> [Problem statement]: Can you echo the records verbatim, from the line containing "The height and" through the end of the records, with the pictures left out?

> [Records shown]:
--- BEGIN ---

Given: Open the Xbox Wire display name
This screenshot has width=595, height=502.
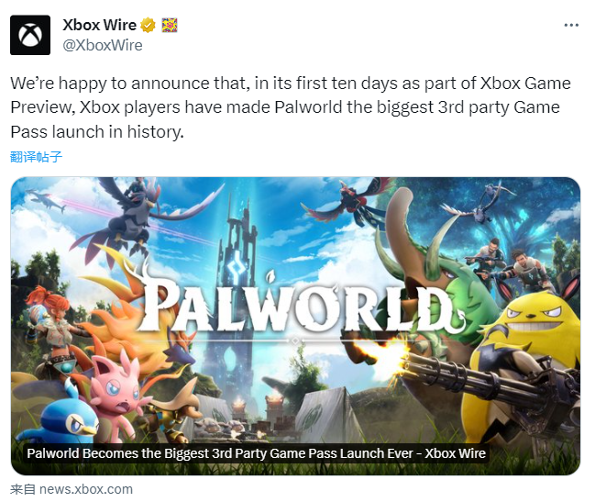Looking at the screenshot, I should (99, 25).
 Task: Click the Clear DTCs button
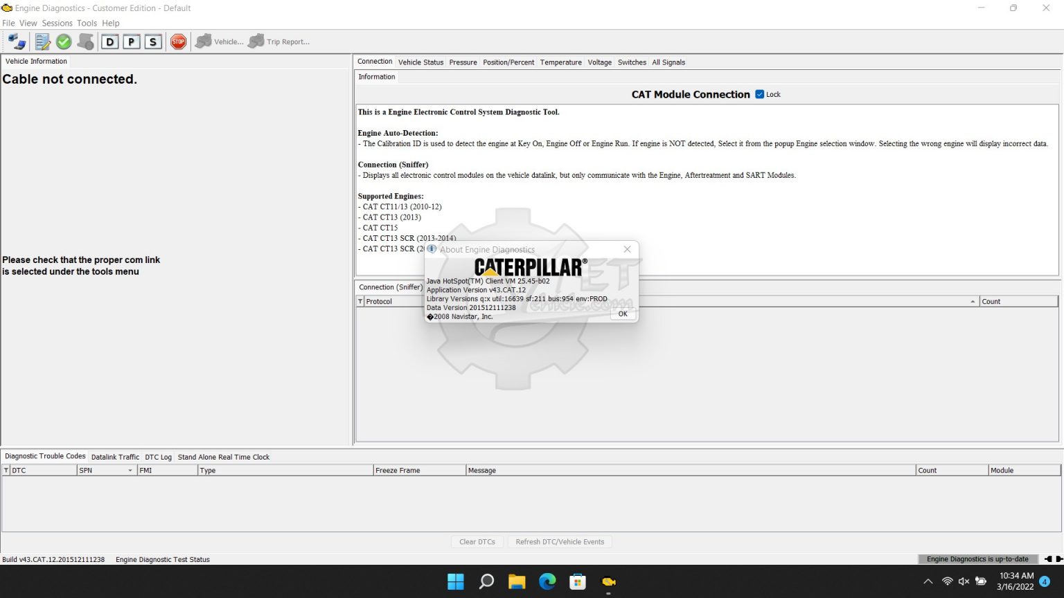477,541
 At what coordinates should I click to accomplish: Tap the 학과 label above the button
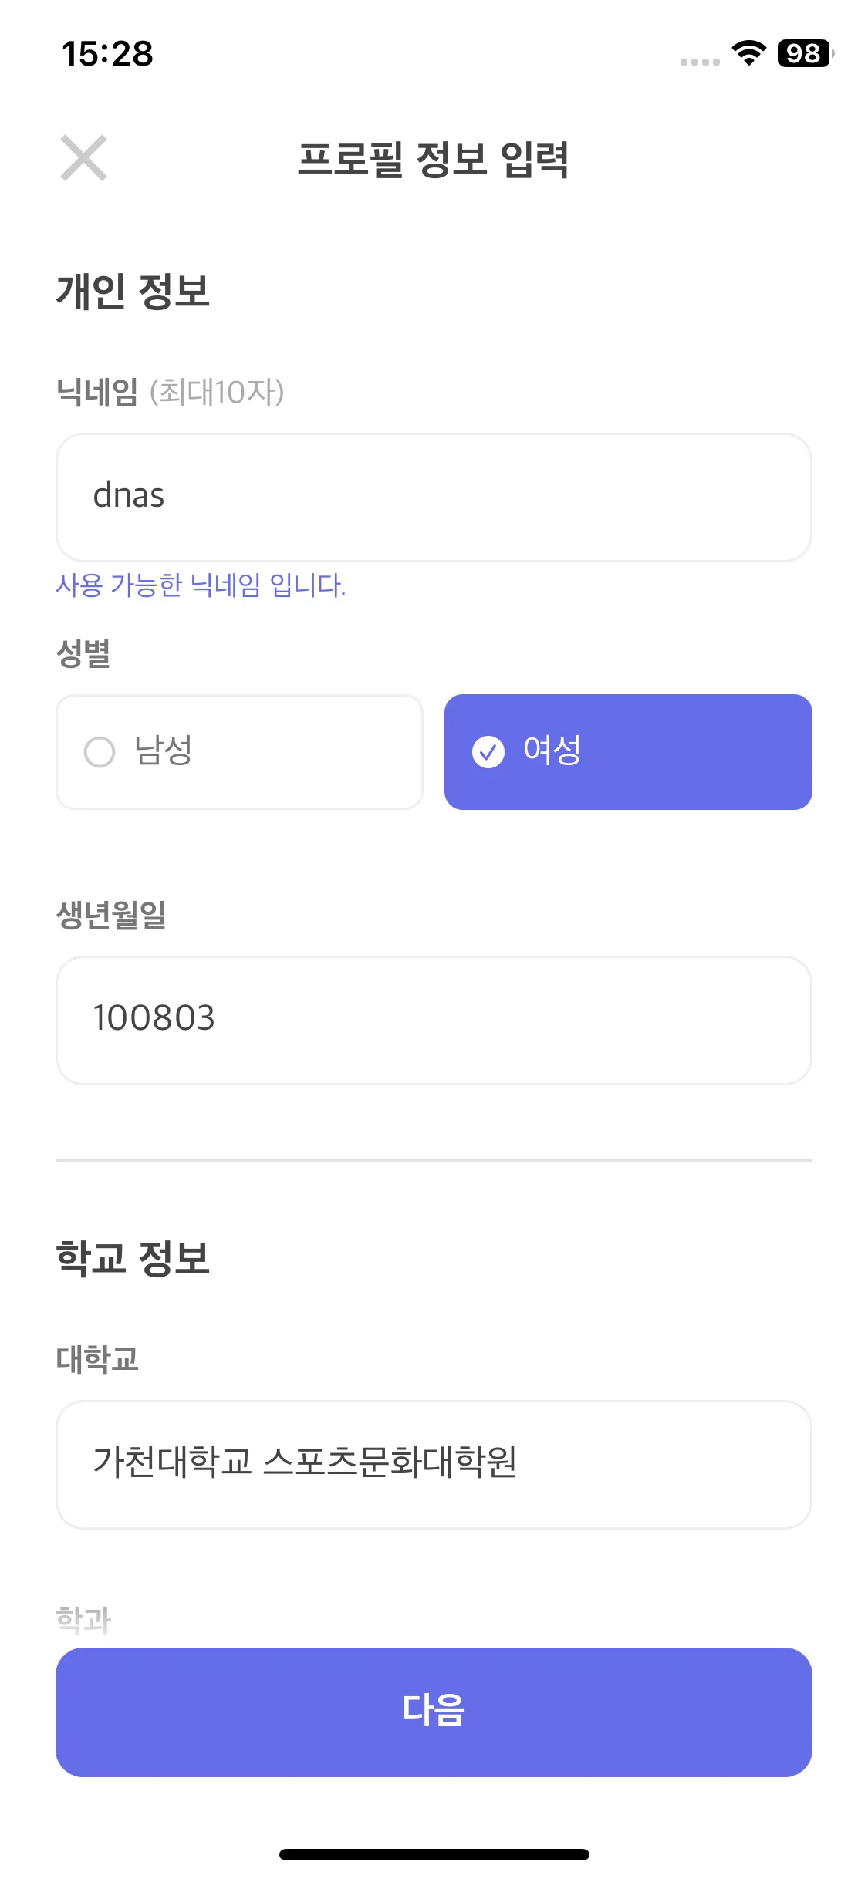(x=83, y=1620)
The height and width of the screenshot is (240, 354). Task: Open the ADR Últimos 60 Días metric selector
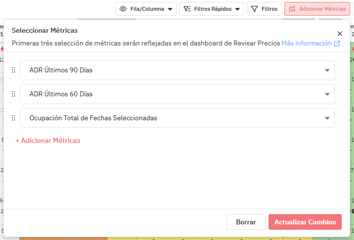[327, 94]
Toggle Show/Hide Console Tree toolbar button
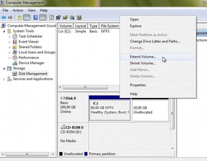Image resolution: width=207 pixels, height=161 pixels. [x=27, y=17]
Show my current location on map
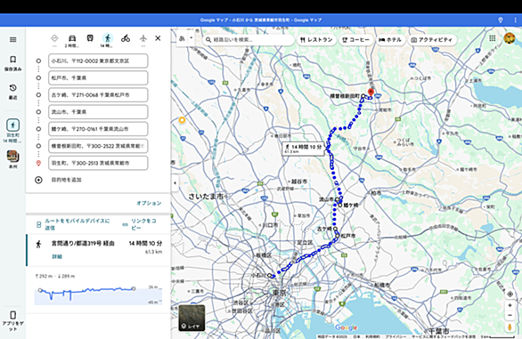The image size is (522, 339). [x=510, y=295]
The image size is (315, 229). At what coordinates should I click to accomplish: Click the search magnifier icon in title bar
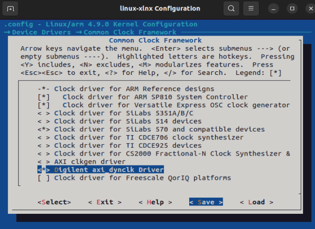click(x=231, y=8)
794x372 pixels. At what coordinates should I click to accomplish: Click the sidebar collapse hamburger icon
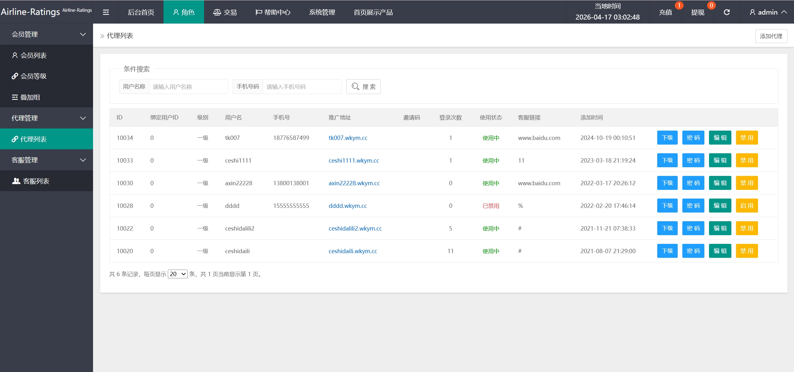point(106,12)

--- END ---

> [Expected answer]:
The height and width of the screenshot is (240, 354). Task: Open the ADR Últimos 60 Días metric selector
[327, 94]
Toggle Show/Hide Console Tree toolbar button
Image resolution: width=207 pixels, height=161 pixels. [x=27, y=17]
Show my current location on map
The image size is (522, 339). [x=510, y=295]
The image size is (315, 229). At what coordinates should I click to accomplish: Click the search magnifier icon in title bar
click(x=231, y=8)
794x372 pixels. At what coordinates should I click to accomplish: Click the sidebar collapse hamburger icon
point(106,12)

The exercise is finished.